Exercise brief: Copy out the records from the line with "Image resolution: width=1439" up to and including the line with "tap(10, 74)", substituting "Open" for "Expand" and changing nothing else.

Record extracts:
.....

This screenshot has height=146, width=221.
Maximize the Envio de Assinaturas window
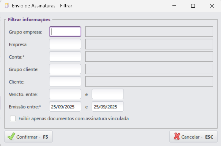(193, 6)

.....

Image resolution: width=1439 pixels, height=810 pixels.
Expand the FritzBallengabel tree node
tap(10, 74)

.....

Exercise response:
Image resolution: width=1439 pixels, height=810 pixels.
Open the FritzBallengabel tree node
tap(10, 74)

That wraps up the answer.